**Given information**

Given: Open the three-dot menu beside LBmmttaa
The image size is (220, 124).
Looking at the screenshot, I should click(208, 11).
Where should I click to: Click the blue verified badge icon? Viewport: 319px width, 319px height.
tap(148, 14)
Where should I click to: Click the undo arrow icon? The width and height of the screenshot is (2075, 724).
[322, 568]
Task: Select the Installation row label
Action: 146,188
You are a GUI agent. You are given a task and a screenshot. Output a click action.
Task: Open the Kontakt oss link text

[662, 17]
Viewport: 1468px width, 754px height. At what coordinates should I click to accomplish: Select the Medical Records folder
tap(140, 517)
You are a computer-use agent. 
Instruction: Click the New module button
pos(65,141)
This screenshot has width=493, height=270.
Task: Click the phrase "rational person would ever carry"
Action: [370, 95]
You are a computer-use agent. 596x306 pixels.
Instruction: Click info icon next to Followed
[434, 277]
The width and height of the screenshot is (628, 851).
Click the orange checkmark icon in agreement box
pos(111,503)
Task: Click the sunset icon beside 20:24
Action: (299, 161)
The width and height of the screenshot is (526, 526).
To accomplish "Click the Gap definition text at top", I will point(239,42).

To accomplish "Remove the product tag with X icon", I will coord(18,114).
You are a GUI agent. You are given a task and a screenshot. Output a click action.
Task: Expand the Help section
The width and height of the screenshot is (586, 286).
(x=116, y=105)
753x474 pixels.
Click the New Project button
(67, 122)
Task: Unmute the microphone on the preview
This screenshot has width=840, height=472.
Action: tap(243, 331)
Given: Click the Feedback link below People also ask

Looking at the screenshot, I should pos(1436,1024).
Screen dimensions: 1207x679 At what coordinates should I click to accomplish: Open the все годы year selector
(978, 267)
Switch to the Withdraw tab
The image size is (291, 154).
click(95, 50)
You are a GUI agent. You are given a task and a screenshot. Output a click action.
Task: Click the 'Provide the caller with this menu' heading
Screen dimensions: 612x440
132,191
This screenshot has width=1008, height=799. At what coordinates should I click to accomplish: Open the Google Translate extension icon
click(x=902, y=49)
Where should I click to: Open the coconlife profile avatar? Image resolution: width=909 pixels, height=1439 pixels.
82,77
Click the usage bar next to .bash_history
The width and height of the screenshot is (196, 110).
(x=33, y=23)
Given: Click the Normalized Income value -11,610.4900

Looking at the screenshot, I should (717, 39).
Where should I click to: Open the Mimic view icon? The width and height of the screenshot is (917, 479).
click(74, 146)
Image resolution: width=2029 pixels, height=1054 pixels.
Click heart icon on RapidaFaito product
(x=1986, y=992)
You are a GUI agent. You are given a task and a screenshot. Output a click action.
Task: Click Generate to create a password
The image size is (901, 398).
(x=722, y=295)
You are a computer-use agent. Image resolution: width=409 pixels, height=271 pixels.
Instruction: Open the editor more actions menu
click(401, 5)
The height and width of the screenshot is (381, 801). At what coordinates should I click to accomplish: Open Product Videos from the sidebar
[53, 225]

**Work item**
Only the lines from the one bearing "Screen dimensions: 1207x679" through the end of the entries above belong in the answer, each one exactly as given.

**Written answer**
Screen dimensions: 1207x679 At what coordinates should I click to accomplish: Open the все годы year selector
(978, 267)
Switch to the Withdraw tab
The image size is (291, 154).
click(95, 50)
You are a GUI agent. You are given a task and a screenshot. Output a click action.
Task: Click the 'Provide the caller with this menu' heading
Screen dimensions: 612x440
132,191
This screenshot has width=1008, height=799. At what coordinates should I click to accomplish: Open the Google Translate extension icon
click(x=902, y=49)
Where should I click to: Open the coconlife profile avatar? Image resolution: width=909 pixels, height=1439 pixels.
82,77
Click the usage bar next to .bash_history
The width and height of the screenshot is (196, 110).
(x=33, y=23)
Given: Click the Normalized Income value -11,610.4900

Looking at the screenshot, I should (717, 39).
Where should I click to: Open the Mimic view icon? The width and height of the screenshot is (917, 479).
click(74, 146)
Image resolution: width=2029 pixels, height=1054 pixels.
Click heart icon on RapidaFaito product
(x=1986, y=992)
You are a GUI agent. You are given a task and a screenshot. Output a click action.
Task: Click Generate to create a password
The image size is (901, 398).
(x=722, y=295)
You are a computer-use agent. Image resolution: width=409 pixels, height=271 pixels.
Instruction: Open the editor more actions menu
click(401, 5)
The height and width of the screenshot is (381, 801). At what coordinates should I click to accomplish: Open Product Videos from the sidebar
[53, 225]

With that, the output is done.